Edited by Ancylostoma on Feb 06, 2007 - 9:55 AM


I donno ... i just remem stumbling over a Q which said Dendritic cells/APCs = Outer cortex ; Plasma cells = Medulla ... I might be getting it totally wrong .. let me know the explanation, if any shocked

also didn know in hodgkins disease there`s transformation of dendritic cells ... haven`t finished patho though ... what`s the source ?


well I am confused because kaplan says -

"The thymic epithelial cells, dendritic cells, and macrophages present self-antigens (but not foreign antigen) to the developing T cells in the cortex."

"Immunocompetent B cells move from the bone marrow after maturing to the follicles in the cortex of the lymph nodes. Immunocompetent T cells move from the thymus to the paracortex of the lymph nodes. Macrophages and dendritic cells are found throughout the node to trap foreign antigen that enters via afferent lymphatic vessels." sad


it is APC and that is why i think it should be in outer cortex to meet B cell - AG recognition - AB specific Lymph out of the node
if it was thymus, i would go with medulla, but in lymph node - i still think it's cortex, where naive B-lymph are
i still can't say for sure
in K-book they don't specify this particular detail, it mast be somewhere in patho...which i missed....


what`s the source ?

kaplan micro/immuno 2002 notes,ch=7,q=8 smiling face


i don;t have this book, and there is no such Q in ch 7 of book that i have


well ans is A. Paracortical area

thankx 2 all of u


the reason I have paracortical regions is after doing many questions we find that the majority of dendritic cells are found in the paracortical region where they are present antigent to the t cells. I have done a mutilple qs with that answer and even made comments next to my anatomy histology notes that the paracortex is where the dendritic cells are found predominantly. I could be from immuno notes, could be from the lectures but I definately wrote them in.

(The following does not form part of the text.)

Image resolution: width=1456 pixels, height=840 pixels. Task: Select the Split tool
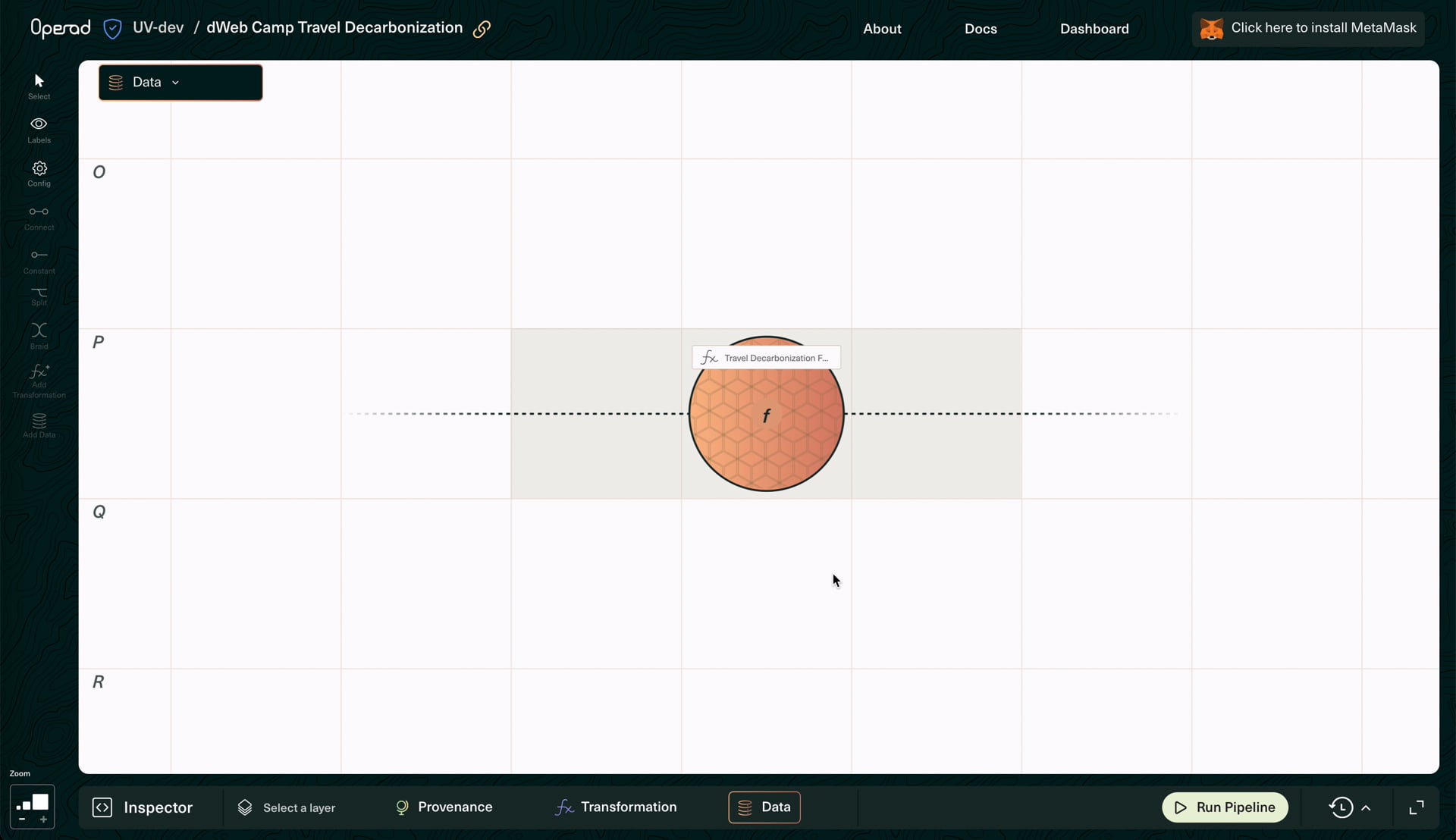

found out kaplan new immu notes, lady lecturer, did not explain clearly, so hard to understand & grap the concepts.
Any suggestion? Any other text or books to know , understand the immunology?

shaking head



Jawetz the best ever or NMS




You mean Jawetz, the micro & immu review one, NMS immunology one?

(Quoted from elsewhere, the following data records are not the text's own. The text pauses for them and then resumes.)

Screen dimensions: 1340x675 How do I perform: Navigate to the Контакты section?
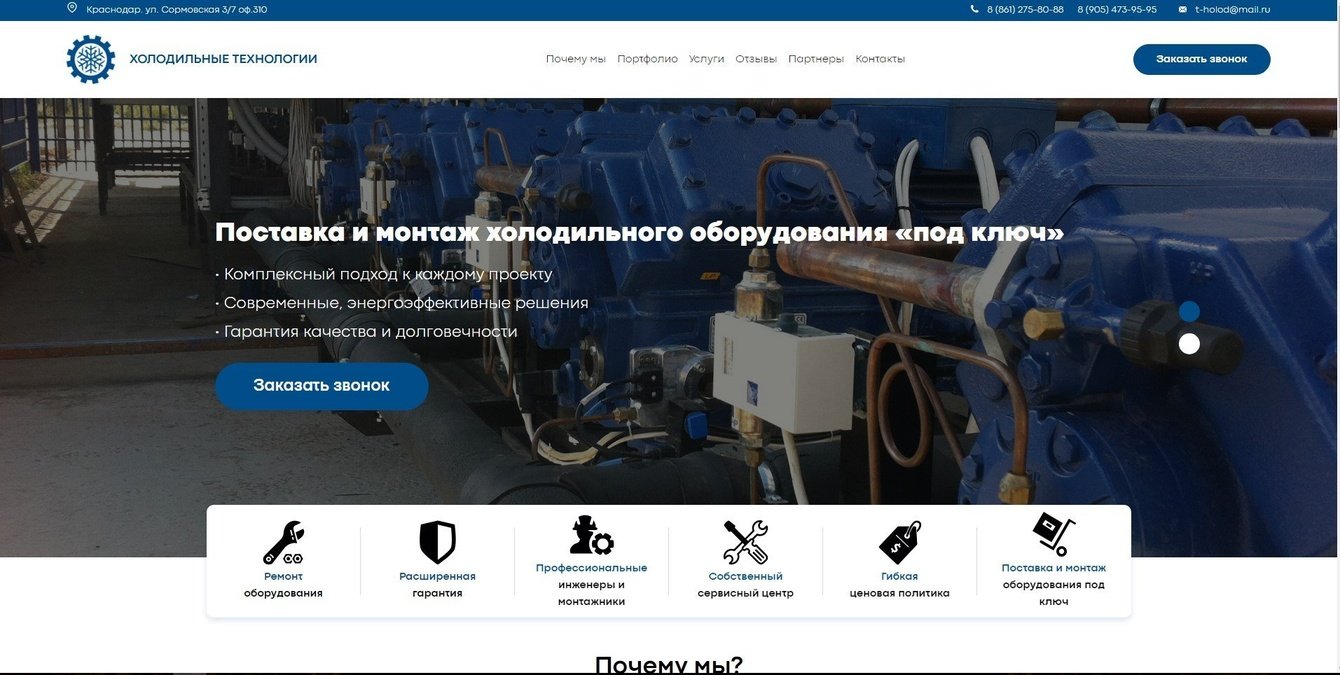[x=880, y=57]
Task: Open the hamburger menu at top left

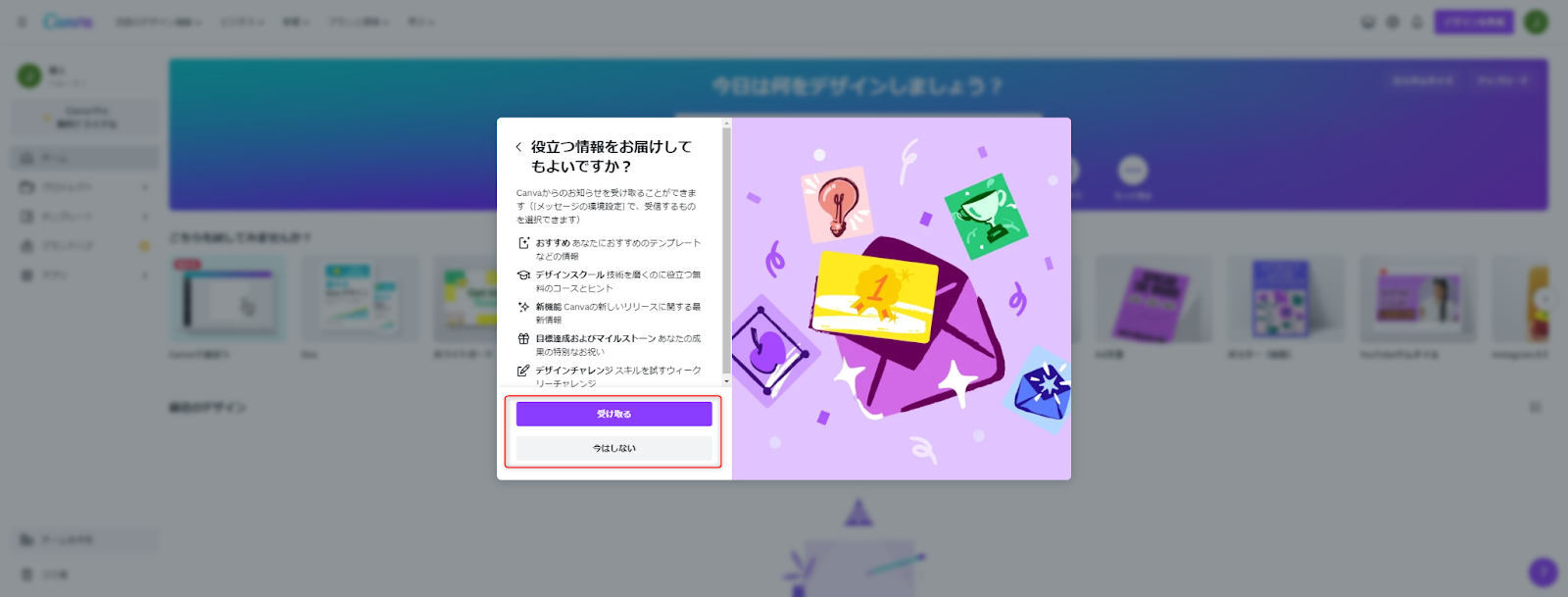Action: coord(23,22)
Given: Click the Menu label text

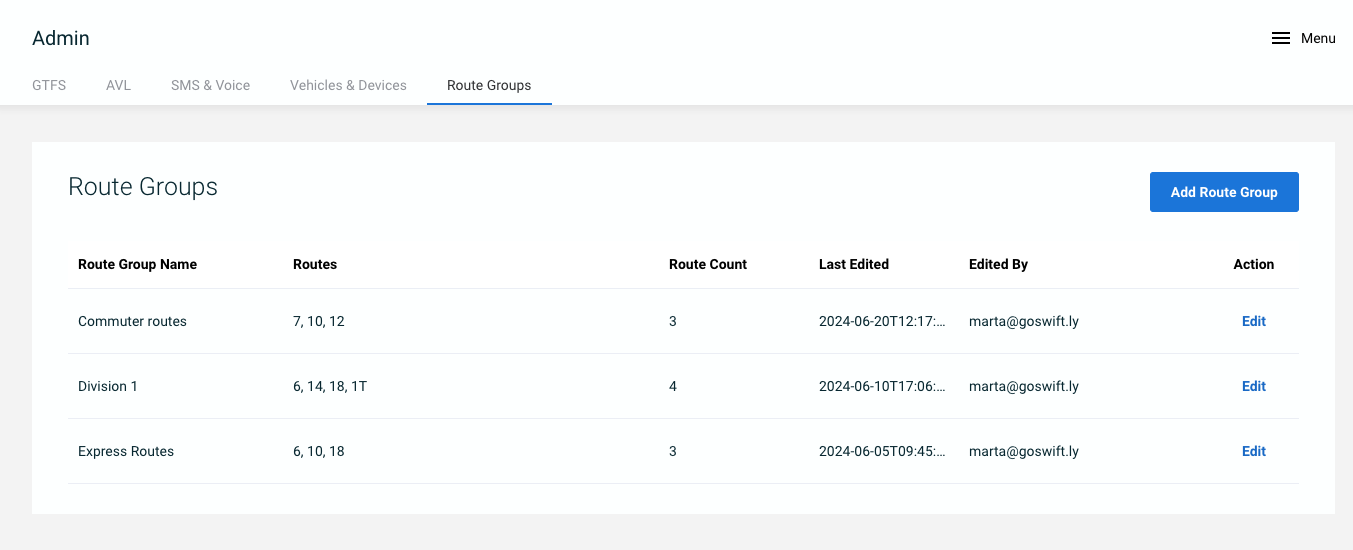Looking at the screenshot, I should (1318, 38).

Have old old one, need new one or not?



hi guys
The machrophages in lymph nodes are called dendritic cell which are found in medulla more precisely medulary sinus (along with reticular cells)
So the answer is Medulla E

Primary follicle - is found outside of cortex -matured B cells
Germinal center- is inner cortex where you find still maturing B cells
Outer cortex - where you find primary follicles
Paracortex is found between cortex and medulla -that's where you find T cells and hight number of endothelial venules(place whre B and T cells enter circulation)
Medulla consist of medulary cord which are really Blood vessels (place where you find plasma cells and lymphocytes ) and medulary sinus where you find machrophages= dendritic cells + reticular cells
Hope it helps


Fa aid says medullary sinus, but kaplan says paracortex. Take your pick


I know it can be really confusing... since I have not seen the book that clearly defines it
I think many of book talk about dentritic cells and machrophages as different things... but I beleive they are same thing

Keepgoing... yes dendritic cells /machrophages are found troughout the lymph node... put place where they are most concentrated would be medullary sinus
I found reference here it is

Good discussion

smiling face


Maybe here is better explanation
Sinuses - narrow intermediate (cortical) sinuses convey lymph from the subcapsular sinuses to the broad, tortuous medullary sinuses. Collagen and reticular fibers covered by stellate endothelial cells, crisscross the sinuses. Macrophages cling to these, and participate in trapping foreign particles carried by the lymph. These become dendritic antigen-presenting cells priming T cells to initiate an immune response by presenting antigen fragments complexed with major histocompatibility (MHC) class II molecules. Macrophages may also come from peripheral tissues, for example Langerhans cells from the epidermis, enter lymph nodes via the afferent lymph to become dendritic cells. Lymphocytes enter the lymph as it flows through the lymph node to ultimately return to the blood stream.